My caption: Looking good, girl!

Mildred, 1942
Original caption: “Fig.5 – He pulled up the skirt to show the rolled-down stocking. Note his expression of entire satisfaction, notwithstanding his ill-shaped ankle. Fig. 6 – Summer dress with Hollywood-like hair style.”

My caption: “Mildred is so comfortable in her female life that she remains confident despite a wardrobe malfunction, and her damaged ankle doesn’t even shake her. When she’s living an authentic life, she is full of confidence and can take on the world.”

Mildred, 1942
Original caption: “Fig.7 – Something was said to displease him. Note the change of expression. Cruelty is spread all over his countenance. Fig. 8 – His pose and facial expression denote dissatisfaction and cruelty, expressions quite at variance with those seen in the accompanying photographs of him in his female attire.”

My caption: “When people act like assholes and say something mean to Mildred, she reacts appropriately. She avoids confrontation via an averted glance, in a very feminine manner. And she really hates photographs of herself in boy mode. Perfectly natural reactions, both.”

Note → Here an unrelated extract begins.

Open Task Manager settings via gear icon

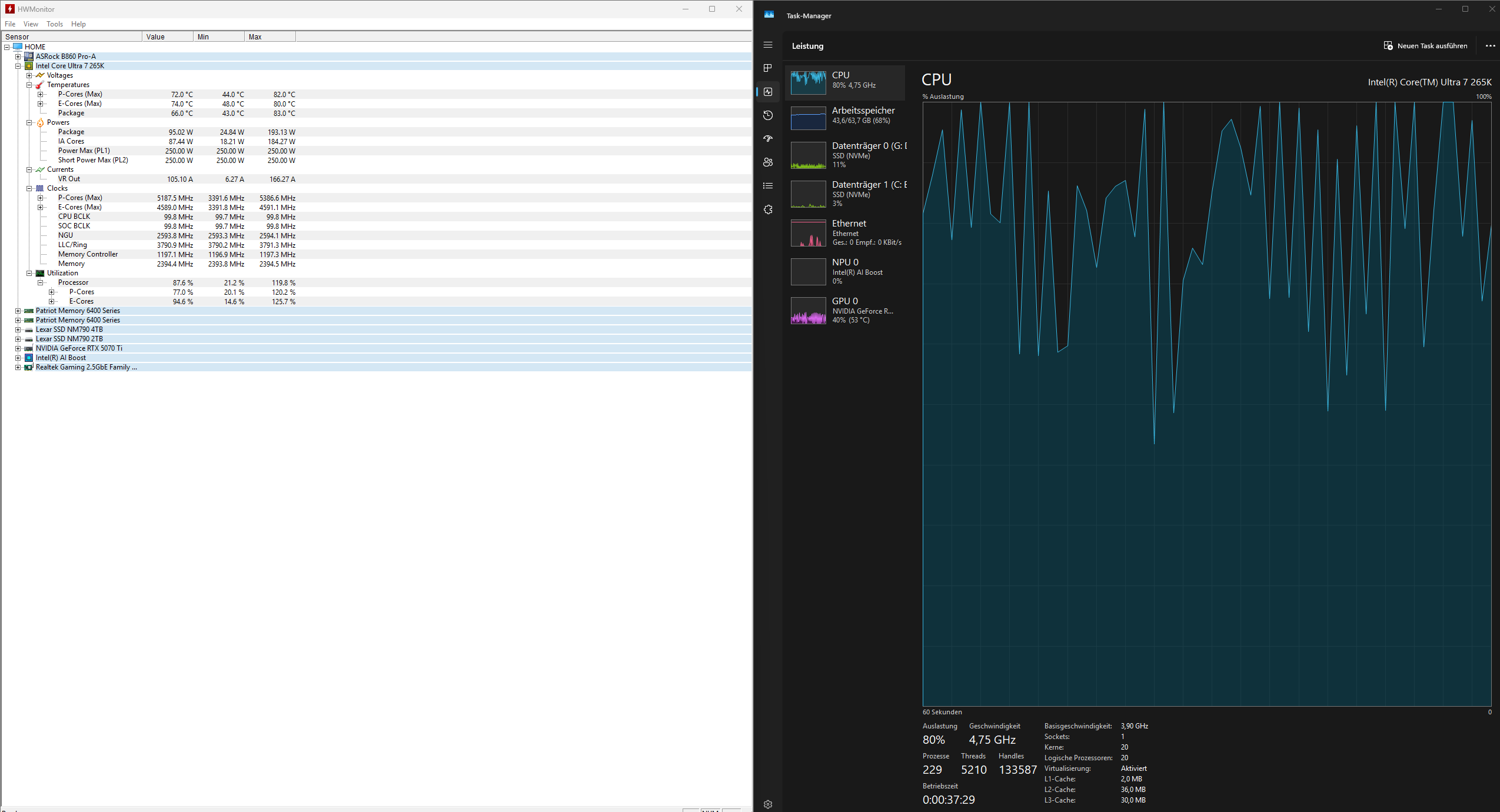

See how easy it is to look at a transgender person negatively, and arrive at one conclusion – or to look at them positively, and arrive at a completely different one? My wife read through this article, and commented:

“If they had been given these photos and told that they were of a woman and asked to diagnose anything wrong with her, they wouldn’t have made any of these comments, or diagnosed her as psychopathic. They might have made a mean comment about her ankle, or about her exposing her stocking and built from that, but the only reason they applied these diagnoses at all was because Mildred was born male.

I thought it was an interesting comment on their own state of mind and their attitude towards women at the time that wanting to be seen as female was seen as “seeking chastisement” and “being masochistic”.

Unfortunately, Mildred was born a few decades too early to be supported and given proper psychological care.

I’ll end this report with a few lines from Mildred’s autobiography, as reported to her physicians.

“I am honored to take upon myself the responsibilities and duties of a woman.
I can cook, sew, keep house, everything a woman should know.
My past will serve as sufficient proof of my sincerity.
I am a woman and as such I will live.”


Olkon, D.M. and Sherman, Irene Case. “Eonism with Added Outstanding Psychopathic Features – Presented before the Chicago Neurological Society, October 15, 1942.” The Journal of Nervous and Mental Disease 99.2 (1944): 159-167.

3 thoughts on “A Distant Mirror: Mildred, 1942

  1. Pingback: Meet Mildred M., 1942 | Transas City

  2. Paula Overby

    While this type of therapist projection may seem like the dark ages it is still very common place today. I have had similar experience and abandoned any hope of a therapeutic approach to transition. The ignorance of the therapist becomes the denial of the patient. It is not specific to transgender either.

  3. ChloeAlexa Landry

    Probably explains why my mother reacted to my Question when three years old in 1943. One day when my sister was born and mom diapering her I pointed and asked; When do I get one of those?? Her reaction was such that a little kid at 3 knew not to bring that up again, Ever. Four years later in Catholic grade school the head Nun dressed a boy, a 7th or 8th grader that liked to be with the girls, in a complete girls outfit. I wanted to dress that way, and wondered why I could not, until. The ridicule he received from his peers was bad enough and when presented to the girls worse. So I hid and dressed in private. When expressed to my wife, a Nursing Professor at University of Mn, she made no attempt to ask or learn anything about it. That was in the mid 1980’s. Finally came out in 2011 and finally became a Happier Me. Look at it as a Gift, finally opened, and an out advocate for our group. ChloeAlexa.